§ **Exercise prompt**: Restate the data that follows exactly as it stands, beginning with the first line and ending with the line that contains "Cookies Policy (705, 1447)".

§ **Provided records**:

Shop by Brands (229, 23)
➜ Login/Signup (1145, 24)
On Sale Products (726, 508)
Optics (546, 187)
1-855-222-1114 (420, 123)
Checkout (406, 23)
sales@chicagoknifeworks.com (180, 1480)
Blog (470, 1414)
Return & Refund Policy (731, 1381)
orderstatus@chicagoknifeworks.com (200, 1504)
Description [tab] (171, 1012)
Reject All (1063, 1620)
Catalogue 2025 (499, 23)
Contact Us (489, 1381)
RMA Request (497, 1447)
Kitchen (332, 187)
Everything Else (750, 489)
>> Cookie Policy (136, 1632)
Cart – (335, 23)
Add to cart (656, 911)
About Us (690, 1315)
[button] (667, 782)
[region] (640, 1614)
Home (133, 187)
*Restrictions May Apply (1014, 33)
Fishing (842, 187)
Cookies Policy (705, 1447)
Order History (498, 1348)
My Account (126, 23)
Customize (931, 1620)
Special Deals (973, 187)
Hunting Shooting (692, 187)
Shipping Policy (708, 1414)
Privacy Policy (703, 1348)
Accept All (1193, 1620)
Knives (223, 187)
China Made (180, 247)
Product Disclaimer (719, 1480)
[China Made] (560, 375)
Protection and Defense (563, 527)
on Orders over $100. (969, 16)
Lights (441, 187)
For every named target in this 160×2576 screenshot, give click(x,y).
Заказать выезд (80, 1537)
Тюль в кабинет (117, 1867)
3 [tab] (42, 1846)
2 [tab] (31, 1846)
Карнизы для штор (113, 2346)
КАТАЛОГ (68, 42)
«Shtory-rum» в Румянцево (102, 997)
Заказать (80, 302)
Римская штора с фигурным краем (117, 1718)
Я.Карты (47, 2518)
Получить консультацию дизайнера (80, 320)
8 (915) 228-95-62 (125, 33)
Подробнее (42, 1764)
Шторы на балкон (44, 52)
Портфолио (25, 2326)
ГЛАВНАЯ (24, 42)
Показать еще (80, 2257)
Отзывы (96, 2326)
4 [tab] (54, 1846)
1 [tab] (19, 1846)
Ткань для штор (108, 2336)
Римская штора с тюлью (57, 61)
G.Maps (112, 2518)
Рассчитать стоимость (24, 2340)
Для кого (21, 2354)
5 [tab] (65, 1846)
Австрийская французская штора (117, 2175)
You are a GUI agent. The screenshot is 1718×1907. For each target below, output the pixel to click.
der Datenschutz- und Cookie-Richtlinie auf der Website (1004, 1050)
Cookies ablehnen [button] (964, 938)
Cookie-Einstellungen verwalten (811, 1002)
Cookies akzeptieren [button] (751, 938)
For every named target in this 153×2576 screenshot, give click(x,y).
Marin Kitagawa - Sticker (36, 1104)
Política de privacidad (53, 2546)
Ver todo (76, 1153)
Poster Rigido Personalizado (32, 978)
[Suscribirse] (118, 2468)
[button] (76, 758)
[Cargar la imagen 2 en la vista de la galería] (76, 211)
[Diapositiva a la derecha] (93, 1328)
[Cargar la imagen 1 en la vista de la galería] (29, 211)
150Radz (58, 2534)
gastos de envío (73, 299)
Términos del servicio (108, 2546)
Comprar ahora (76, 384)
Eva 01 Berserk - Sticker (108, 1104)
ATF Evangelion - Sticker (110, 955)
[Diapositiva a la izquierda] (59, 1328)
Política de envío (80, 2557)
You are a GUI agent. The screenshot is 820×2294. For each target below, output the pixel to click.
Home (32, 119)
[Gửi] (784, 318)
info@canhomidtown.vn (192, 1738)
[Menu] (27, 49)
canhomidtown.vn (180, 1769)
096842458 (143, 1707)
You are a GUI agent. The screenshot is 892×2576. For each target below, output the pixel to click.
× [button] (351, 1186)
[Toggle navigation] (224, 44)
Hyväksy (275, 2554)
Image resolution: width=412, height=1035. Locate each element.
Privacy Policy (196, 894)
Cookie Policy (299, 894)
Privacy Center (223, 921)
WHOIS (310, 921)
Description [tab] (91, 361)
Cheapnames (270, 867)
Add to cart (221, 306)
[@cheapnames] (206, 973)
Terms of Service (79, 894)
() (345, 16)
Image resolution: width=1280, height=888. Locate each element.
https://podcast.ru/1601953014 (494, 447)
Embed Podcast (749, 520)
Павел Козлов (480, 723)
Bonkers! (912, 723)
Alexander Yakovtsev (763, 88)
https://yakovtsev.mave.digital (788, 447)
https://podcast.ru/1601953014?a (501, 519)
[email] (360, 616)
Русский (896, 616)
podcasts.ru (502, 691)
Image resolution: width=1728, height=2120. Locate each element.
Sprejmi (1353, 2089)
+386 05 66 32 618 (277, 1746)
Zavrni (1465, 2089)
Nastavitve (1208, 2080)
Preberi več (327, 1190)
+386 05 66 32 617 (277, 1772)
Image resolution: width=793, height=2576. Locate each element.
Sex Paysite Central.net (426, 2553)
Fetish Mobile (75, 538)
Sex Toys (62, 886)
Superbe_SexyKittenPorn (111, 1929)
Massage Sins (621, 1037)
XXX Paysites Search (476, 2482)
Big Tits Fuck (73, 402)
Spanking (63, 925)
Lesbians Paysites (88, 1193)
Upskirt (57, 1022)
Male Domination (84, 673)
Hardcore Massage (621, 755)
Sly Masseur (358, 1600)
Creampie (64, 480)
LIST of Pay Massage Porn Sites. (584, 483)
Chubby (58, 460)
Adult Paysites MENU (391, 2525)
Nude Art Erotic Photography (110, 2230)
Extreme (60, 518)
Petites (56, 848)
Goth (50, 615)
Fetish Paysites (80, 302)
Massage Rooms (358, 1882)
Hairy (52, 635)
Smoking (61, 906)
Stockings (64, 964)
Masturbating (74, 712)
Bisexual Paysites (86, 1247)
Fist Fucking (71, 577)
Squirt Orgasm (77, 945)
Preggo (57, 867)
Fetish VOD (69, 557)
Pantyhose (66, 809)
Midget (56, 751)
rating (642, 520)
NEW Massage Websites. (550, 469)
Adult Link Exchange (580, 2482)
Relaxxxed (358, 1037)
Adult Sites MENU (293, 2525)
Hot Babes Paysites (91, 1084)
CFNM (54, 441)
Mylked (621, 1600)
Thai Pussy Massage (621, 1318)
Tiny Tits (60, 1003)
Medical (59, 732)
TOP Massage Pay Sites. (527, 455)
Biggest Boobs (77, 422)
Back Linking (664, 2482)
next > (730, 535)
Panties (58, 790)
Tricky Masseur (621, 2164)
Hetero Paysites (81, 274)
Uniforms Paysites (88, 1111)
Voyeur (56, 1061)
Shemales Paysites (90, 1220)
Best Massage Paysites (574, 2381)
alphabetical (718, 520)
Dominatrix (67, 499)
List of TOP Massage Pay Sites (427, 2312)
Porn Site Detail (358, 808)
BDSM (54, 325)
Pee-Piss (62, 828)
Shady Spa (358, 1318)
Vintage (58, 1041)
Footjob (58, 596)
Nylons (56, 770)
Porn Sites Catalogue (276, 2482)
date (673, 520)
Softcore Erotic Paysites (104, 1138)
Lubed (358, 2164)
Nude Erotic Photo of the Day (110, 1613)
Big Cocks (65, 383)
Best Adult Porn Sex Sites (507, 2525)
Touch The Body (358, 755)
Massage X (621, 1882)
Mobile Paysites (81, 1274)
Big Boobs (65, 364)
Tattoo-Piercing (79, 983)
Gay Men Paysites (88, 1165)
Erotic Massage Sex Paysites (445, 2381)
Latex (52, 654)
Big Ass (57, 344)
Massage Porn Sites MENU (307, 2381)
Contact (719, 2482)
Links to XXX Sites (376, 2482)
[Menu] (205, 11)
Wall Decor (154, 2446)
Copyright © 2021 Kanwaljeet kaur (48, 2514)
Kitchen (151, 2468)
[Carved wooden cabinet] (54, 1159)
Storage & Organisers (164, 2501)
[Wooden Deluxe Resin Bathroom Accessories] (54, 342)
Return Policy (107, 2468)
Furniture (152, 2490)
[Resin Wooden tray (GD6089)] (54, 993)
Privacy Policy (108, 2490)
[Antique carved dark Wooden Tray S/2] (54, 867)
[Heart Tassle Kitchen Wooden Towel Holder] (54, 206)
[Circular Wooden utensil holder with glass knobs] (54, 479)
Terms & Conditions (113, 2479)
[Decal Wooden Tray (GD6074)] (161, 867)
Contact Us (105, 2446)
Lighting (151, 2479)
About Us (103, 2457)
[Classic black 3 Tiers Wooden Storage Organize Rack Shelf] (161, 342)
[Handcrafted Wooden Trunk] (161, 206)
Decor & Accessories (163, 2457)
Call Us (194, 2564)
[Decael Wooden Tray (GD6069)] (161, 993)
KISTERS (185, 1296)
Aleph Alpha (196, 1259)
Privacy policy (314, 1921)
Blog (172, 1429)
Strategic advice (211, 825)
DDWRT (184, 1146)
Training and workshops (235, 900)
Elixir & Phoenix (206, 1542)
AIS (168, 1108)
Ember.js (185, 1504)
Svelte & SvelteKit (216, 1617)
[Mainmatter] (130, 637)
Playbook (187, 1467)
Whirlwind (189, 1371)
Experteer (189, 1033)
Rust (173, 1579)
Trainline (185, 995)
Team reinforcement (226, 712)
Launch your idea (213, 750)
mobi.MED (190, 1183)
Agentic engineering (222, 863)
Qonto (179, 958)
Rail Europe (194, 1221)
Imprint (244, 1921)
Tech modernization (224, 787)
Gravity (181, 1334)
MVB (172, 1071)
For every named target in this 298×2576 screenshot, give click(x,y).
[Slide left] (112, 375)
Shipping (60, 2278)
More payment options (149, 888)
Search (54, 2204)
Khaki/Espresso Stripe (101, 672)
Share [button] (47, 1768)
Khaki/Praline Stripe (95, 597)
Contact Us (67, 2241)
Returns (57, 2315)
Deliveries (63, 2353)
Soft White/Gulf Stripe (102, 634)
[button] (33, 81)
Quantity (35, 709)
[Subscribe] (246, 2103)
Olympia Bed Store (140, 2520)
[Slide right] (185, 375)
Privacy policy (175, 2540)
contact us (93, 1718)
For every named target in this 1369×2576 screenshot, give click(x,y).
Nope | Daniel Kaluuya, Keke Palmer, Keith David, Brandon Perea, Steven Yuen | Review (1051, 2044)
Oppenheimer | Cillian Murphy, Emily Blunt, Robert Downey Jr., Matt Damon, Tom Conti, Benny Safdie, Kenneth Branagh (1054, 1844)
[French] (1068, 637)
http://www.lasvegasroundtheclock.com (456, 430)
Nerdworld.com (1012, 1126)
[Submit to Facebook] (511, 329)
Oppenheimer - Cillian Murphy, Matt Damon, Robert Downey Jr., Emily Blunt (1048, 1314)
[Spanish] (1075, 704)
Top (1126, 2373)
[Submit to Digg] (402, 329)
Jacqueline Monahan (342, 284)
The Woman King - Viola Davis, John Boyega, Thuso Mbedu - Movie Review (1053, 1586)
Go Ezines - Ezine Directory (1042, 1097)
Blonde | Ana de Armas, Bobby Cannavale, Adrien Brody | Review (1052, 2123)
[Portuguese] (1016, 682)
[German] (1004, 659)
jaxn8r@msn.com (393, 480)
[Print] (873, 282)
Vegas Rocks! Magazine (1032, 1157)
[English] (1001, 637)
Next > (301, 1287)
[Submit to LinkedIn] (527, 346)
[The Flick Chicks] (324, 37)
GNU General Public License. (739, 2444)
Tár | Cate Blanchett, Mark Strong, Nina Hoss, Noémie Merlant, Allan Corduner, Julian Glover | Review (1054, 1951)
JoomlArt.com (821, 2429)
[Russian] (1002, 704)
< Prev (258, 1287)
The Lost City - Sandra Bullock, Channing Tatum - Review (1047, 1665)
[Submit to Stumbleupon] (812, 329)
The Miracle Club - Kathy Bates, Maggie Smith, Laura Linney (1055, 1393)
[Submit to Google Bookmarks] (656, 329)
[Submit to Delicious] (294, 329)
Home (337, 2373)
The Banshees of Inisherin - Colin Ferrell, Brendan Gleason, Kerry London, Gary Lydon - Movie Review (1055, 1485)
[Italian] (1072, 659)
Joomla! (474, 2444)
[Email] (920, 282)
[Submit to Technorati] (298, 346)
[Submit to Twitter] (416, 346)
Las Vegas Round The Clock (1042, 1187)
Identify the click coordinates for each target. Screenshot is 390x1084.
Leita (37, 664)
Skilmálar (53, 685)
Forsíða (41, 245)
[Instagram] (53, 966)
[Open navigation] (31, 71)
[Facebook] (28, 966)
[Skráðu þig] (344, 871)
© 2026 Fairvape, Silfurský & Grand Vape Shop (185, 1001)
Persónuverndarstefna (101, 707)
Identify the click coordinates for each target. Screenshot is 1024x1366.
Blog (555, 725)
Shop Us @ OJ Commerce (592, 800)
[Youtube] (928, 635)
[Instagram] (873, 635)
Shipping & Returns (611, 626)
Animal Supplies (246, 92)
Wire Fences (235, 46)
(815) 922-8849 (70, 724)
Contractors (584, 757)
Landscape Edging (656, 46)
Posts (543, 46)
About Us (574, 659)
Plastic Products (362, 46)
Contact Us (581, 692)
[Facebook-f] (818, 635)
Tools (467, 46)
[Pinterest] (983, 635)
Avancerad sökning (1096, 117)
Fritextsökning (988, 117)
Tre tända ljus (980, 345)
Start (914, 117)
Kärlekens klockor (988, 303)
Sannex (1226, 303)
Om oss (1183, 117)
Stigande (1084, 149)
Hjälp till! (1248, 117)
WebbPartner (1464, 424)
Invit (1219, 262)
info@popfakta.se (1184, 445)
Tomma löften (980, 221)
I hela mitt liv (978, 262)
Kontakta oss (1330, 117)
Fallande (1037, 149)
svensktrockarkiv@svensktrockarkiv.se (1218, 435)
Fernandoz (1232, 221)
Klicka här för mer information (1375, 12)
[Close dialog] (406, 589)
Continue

§ **Result**:
Shop by Brands (229, 23)
➜ Login/Signup (1145, 24)
On Sale Products (726, 508)
Optics (546, 187)
1-855-222-1114 (420, 123)
Checkout (406, 23)
sales@chicagoknifeworks.com (180, 1480)
Blog (470, 1414)
Return & Refund Policy (731, 1381)
orderstatus@chicagoknifeworks.com (200, 1504)
Description [tab] (171, 1012)
Reject All (1063, 1620)
Catalogue 2025 (499, 23)
Contact Us (489, 1381)
RMA Request (497, 1447)
Kitchen (332, 187)
Everything Else (750, 489)
>> Cookie Policy (136, 1632)
Cart – (335, 23)
Add to cart (656, 911)
About Us (690, 1315)
[button] (667, 782)
[region] (640, 1614)
Home (133, 187)
*Restrictions May Apply (1014, 33)
Fishing (842, 187)
Cookies Policy (705, 1447)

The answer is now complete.